How to add pseudocount to DESeq2 dds object
1
0
Entering edit mode
Jitendra ▴ 10
@nabiyogesh-11718
Last seen 4 months ago
United Kingdom

Hi,

I am getting error while running DESeq2, as some of the samples contain 0 so I want to add pseudo-count to dds so that I can able to run it without any error but I am not sure how should I add 1 to dds?

    dds <- DESeqDataSetFromMatrix(countData=count,colData=colData,design=~Season)
    keep <- rowSums(counts(dds)) >= 10
    dds <- dds[keep,]
    dds <- DESeq(dds, test="Wald")
    estimating size factors
    Error in estimateSizeFactorsForMatrix(counts(object), locfunc = locfunc,  :
      every gene contains at least one zero, cannot compute log geometric means

After adding pseudocount I am thinking to run further code like this:

dds<-estimateSizeFactors(dds, type = 'iterate')
dds <- estimateDispersions(dds)
dds <- nbinomWaldTest(dds)
deseq2 r • 5.3k views
ADD COMMENT
0
Entering edit mode
swbarnes2 ★ 1.4k
@swbarnes2-14086
Last seen 19 hours ago
San Diego

It's not normal for the kind of bulk seq DESeq was designed for to have zeroes in every single gene.
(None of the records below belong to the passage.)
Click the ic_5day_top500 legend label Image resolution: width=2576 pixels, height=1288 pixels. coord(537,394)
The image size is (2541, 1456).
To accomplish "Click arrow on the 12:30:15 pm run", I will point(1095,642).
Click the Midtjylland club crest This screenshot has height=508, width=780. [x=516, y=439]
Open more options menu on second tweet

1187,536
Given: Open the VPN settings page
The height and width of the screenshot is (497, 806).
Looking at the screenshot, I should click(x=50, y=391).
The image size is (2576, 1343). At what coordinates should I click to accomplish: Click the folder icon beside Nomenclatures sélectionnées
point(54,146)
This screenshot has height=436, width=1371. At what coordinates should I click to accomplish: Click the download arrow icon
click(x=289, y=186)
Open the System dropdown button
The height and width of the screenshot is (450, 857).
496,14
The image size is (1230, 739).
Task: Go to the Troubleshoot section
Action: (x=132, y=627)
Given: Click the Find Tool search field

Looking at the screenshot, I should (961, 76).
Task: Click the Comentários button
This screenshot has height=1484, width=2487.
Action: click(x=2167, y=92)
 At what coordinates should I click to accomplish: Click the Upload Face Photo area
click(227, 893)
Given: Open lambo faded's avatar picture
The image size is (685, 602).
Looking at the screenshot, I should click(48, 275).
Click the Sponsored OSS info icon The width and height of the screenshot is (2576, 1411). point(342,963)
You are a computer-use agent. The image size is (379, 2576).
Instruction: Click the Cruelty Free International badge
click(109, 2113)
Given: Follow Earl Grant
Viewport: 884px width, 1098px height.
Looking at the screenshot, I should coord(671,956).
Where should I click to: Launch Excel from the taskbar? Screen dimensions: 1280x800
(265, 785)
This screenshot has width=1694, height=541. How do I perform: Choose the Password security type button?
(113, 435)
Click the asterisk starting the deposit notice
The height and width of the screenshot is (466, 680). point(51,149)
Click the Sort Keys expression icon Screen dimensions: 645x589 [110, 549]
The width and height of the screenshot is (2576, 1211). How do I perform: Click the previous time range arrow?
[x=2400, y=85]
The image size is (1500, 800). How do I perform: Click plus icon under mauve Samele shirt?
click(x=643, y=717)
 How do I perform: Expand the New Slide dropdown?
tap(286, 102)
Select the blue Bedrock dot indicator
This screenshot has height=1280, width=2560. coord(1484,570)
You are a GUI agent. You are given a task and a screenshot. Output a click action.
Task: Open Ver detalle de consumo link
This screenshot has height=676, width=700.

Are you sure that you don't have a couple of failed samples included?

ADD COMMENT
0
Entering edit mode

Hi

I used the below code to check if samples with all 0; and it shows no samples with all 0.

all.zero <- apply(count, 2, function(x) all(x==0))
    > all.zero
        PN0086D.1.S1     PN0086D.2.S2     PN0086D.3.S3     PN0086D.4.S4
               FALSE            FALSE            FALSE            FALSE
        PN0086D.5.S5     PN0086D.6.S6     PN0086D.7.S7     PN0086D.8.S8
               FALSE            FALSE

Thanks

ADD REPLY
1
Entering edit mode

The problem is that you have no genes with all positive counts. This is strange for bulk RNA-seq, and worth exploring.

To answer your question at the outset, we don't have any way to add pseudo-counts. I'd recommend to figure out what is going on though with all genes having a zero.

ADD REPLY
0
Entering edit mode

Hi Michael,

This is microbial amplicon sequencing data for a marker genes and we collected soil samples from different location so it can be possible that no rep.seq with all positive count.

sorry for this confusion!

many thanks

ADD REPLY
0
Entering edit mode

Hi,

I came across this thread while exploring different pre-filtering criteria and was curious about your statement in regards to observing no genes with all positive counts. I've inherited an RNA-seq project that sat around for a while before I started in my new role where indeed, there are no genes with all positive raw counts. Long story short, there were strange results in other analyses that were done before I took over the project, so I went back to the raw counts to perform sample QC, plotted the total number of reads for each sample, and found that there are some differences between sequencing runs. Specifically, samples were sequenced across three runs and the median number of reads for all transcripts across samples for one run was ~ 100 million, while the median numbers of reads for the other two were ~ 30 million.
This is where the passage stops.